Why did you want to work at ZyseMe?
I developed an interest in mass customization while studying my masters in sustainable fashion. At the time it was extremely difficult to find strong examples, apart from a few athletic and shoe brands. A lot has changed in the last 7 years and the industry is a lot more open to what ZyseMe offers in terms of personalization and integration with production. Besides that, we have a great team that’s dedicated to our product and the positive impact it can have.
What does a Pattern Engineer do and what drew you to the role?
A Pattern Engineer turns 2D fabric into 3D clothing through the creation of cutting patterns that fit and hang on the body in a beautiful and comfortable way, as well as finding the optimal use of the fabric for that garment. We also coordinate with design and production to ensure garments are brought to market as intended and within budget.
I’ve always loved creating things with my hands and find the particular challenge of making flat patterns and fabric fit around the complex shapes of the body to be especially interesting. It has to look beautiful while allowing the body to move in complex ways.

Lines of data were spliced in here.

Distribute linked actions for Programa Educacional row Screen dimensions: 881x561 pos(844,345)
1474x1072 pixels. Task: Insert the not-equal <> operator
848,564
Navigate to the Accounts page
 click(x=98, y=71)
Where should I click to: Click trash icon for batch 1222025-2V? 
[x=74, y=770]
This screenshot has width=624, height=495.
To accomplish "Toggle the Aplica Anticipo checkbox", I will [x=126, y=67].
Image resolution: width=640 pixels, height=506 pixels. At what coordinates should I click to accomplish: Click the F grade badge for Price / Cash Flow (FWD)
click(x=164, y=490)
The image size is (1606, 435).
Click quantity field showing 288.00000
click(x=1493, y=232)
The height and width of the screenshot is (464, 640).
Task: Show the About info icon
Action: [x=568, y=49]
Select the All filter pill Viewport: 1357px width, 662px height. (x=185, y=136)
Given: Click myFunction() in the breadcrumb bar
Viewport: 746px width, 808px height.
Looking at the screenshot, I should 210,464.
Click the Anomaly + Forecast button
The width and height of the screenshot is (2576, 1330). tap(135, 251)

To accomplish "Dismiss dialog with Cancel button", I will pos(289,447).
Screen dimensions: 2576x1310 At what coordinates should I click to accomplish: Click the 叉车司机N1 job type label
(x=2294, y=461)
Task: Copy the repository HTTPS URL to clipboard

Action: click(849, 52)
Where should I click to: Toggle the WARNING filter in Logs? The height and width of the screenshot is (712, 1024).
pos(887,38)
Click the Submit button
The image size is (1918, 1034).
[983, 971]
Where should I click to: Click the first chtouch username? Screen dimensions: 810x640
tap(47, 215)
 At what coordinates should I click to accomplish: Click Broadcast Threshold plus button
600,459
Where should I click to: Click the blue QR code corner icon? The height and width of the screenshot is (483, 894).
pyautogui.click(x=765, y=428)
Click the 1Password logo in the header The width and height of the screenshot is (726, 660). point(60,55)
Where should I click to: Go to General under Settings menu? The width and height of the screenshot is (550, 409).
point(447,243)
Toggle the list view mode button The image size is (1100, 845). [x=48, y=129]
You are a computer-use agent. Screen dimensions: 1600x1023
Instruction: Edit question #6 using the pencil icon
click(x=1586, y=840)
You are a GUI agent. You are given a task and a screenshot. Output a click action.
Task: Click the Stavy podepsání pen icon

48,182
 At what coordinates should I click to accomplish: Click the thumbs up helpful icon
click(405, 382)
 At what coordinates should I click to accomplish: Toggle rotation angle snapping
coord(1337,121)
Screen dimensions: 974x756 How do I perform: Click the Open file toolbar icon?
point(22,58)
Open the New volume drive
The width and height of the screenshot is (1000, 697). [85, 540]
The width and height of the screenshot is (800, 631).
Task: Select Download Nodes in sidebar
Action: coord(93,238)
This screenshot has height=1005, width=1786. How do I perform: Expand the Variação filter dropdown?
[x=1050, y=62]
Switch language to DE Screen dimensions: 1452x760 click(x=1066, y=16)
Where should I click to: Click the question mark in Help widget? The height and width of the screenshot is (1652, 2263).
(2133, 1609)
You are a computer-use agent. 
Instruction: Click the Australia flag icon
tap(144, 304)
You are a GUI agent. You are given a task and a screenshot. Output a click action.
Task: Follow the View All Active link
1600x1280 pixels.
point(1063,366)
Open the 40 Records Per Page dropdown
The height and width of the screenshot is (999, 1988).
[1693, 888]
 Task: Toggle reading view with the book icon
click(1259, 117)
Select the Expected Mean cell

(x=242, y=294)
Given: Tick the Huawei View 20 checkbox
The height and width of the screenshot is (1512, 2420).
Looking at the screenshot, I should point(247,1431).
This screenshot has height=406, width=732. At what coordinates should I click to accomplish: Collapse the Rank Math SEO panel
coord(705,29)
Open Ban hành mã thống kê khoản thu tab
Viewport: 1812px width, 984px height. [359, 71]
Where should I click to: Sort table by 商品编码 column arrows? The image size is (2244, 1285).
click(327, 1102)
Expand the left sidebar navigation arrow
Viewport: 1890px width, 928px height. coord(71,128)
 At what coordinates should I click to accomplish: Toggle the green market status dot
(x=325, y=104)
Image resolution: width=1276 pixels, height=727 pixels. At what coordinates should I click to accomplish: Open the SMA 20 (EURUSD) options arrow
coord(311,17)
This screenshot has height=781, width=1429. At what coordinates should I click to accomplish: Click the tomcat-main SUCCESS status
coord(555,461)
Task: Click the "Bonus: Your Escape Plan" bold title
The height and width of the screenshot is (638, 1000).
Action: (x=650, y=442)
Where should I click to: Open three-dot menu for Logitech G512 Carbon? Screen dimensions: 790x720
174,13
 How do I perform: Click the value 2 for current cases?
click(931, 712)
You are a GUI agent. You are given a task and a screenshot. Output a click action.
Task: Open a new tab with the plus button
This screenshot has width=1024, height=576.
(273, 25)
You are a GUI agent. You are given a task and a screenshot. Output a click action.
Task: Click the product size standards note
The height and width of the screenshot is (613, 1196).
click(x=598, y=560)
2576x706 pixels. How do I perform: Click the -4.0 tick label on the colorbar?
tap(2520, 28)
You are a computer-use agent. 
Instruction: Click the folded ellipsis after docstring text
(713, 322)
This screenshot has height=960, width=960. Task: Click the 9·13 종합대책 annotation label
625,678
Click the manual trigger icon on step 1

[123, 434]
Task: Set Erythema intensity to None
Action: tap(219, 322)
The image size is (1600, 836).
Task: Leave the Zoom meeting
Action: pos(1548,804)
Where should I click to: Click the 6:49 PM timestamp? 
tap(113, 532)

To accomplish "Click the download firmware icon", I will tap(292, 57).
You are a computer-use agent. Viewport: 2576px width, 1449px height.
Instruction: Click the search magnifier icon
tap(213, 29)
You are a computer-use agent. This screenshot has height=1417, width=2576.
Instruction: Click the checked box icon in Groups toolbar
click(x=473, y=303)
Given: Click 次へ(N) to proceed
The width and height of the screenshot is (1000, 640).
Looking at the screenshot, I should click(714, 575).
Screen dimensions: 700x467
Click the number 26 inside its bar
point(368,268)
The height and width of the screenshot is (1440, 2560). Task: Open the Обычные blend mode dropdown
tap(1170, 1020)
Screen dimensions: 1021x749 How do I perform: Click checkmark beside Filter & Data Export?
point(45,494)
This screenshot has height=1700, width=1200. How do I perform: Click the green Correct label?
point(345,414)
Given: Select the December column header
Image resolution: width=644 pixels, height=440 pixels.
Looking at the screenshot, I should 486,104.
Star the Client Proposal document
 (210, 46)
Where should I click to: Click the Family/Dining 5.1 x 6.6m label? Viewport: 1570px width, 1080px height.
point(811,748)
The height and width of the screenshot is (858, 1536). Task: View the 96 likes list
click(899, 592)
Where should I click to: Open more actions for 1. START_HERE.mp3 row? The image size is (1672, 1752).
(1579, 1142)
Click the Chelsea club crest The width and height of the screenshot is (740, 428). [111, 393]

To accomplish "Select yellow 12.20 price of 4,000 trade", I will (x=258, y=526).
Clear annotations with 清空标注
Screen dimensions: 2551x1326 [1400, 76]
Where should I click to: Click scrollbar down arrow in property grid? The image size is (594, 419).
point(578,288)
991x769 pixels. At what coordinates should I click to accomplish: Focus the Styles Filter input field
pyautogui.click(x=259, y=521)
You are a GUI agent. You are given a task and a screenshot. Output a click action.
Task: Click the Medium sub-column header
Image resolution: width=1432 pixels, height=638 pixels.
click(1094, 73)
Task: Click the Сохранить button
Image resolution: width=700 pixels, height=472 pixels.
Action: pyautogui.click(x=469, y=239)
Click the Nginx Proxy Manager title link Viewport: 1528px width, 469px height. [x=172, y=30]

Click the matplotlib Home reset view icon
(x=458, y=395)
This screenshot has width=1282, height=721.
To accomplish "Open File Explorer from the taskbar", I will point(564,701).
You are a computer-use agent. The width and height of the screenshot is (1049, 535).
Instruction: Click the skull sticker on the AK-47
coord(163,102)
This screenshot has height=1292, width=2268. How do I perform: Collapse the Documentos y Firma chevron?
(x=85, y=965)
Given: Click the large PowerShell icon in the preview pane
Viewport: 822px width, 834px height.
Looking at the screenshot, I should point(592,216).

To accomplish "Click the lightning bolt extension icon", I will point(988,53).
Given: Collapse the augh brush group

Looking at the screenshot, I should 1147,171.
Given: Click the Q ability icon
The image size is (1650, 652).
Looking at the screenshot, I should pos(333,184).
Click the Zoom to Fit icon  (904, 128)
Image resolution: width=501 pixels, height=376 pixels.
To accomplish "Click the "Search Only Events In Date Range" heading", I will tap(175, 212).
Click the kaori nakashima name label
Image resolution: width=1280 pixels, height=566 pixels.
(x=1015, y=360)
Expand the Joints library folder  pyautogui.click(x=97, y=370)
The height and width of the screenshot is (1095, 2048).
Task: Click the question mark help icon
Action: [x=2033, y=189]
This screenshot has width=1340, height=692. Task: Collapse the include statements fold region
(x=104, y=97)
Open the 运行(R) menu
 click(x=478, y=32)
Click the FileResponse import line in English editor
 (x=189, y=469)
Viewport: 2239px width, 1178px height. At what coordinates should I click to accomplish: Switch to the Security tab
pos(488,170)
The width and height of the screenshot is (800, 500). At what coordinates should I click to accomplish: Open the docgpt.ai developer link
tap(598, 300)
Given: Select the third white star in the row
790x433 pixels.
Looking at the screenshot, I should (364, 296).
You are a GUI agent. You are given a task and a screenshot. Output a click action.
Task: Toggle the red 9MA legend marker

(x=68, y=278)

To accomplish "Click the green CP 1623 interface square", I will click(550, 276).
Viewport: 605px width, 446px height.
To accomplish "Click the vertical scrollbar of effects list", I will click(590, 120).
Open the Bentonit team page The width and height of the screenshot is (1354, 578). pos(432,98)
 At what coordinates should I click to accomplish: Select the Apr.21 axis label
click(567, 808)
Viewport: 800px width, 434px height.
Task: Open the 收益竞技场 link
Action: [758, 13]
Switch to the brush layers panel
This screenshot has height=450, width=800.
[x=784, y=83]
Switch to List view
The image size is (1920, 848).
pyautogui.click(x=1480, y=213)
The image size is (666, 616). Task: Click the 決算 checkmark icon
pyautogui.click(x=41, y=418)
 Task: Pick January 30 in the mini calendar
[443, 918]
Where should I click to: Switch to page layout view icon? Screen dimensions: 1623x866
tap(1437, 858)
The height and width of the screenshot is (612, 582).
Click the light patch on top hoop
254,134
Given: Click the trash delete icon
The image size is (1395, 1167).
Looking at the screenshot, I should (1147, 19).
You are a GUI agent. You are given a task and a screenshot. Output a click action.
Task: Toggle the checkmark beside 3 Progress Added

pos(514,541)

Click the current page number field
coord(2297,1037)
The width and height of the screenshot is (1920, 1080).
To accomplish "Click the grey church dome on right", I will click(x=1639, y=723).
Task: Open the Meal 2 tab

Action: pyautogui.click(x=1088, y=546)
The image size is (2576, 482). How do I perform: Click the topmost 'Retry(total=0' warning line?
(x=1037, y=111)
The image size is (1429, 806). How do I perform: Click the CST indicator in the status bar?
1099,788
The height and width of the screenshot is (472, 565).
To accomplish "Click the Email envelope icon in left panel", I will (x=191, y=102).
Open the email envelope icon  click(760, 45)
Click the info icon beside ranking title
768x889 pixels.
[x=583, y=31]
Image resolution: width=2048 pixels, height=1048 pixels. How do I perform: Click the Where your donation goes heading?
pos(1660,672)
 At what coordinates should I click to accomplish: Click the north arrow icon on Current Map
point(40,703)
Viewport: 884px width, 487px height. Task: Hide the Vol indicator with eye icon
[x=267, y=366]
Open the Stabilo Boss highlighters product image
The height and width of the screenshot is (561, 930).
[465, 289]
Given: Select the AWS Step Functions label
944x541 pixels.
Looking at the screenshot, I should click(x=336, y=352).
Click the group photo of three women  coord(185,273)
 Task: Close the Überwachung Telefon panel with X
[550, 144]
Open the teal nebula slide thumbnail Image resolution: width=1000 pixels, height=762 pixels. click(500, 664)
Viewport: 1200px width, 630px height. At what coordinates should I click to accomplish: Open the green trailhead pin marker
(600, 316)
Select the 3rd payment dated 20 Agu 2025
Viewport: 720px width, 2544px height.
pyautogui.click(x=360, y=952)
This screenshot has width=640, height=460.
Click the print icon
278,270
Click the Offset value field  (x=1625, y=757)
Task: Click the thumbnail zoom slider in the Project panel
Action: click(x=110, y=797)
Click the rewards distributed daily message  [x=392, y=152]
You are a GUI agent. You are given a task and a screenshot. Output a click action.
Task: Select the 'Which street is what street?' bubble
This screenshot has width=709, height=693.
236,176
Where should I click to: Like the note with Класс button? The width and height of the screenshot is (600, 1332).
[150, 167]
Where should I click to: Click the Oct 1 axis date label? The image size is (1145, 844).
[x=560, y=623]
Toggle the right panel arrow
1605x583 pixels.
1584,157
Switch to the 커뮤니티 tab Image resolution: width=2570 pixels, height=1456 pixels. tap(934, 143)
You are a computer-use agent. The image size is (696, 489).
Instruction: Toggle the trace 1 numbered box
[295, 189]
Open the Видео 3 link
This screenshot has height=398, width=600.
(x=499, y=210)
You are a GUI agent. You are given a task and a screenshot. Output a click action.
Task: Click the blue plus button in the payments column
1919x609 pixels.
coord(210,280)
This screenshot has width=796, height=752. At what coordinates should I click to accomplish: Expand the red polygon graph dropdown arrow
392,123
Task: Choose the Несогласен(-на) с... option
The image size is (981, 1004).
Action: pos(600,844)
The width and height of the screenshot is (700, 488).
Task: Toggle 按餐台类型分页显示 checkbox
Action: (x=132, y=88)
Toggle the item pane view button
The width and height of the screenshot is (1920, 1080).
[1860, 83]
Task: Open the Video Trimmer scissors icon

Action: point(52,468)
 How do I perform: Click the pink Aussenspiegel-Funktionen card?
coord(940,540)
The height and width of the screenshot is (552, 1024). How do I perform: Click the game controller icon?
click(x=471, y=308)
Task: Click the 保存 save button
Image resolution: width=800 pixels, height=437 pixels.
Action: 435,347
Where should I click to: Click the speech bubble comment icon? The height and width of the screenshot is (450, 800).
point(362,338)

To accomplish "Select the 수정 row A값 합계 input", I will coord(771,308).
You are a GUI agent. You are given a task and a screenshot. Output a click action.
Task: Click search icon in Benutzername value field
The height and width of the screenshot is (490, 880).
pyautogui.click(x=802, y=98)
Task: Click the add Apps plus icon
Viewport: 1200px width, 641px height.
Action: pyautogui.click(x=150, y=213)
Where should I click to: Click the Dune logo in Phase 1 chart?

Describe a typical day for you at ZyseMe.
Most of my days are spent ensuring that our patterns and those of our clients are integrated into our system, liaising with producers to ensure they have all the information they need to produce quickly and efficiently, and finding new ways to provide the best fit for our clients’ customers.
How does your role at a fashion tech startup differ from a more traditional fashion producer?
The fashion industry is simultaneously at the forefront of innovation and stagnating in traditional practices that no longer make sense. Working in fashion tech means that nothing can be taken for granted, no tradition is too sacred, and every process can be challenged. A lot of my work is centered around rethinking how we produce clothing and how to automate it while still retaining the traditions of handcraft that signify a well-made garment.
What impact do you hope ZyseMe will have on the fashion industry?
Mass-produced and standard-sized clothing are not made with the consumer in mind. They are created using production processes that make it easier for manufacturers to make huge amounts of similar products. ZyseMe recenters the customer in the product development process. As we expand our network of producers, we will have more opportunities for small-batch, on-demand products that meet the customer’s preferences, while eliminating the need for massive overstocks.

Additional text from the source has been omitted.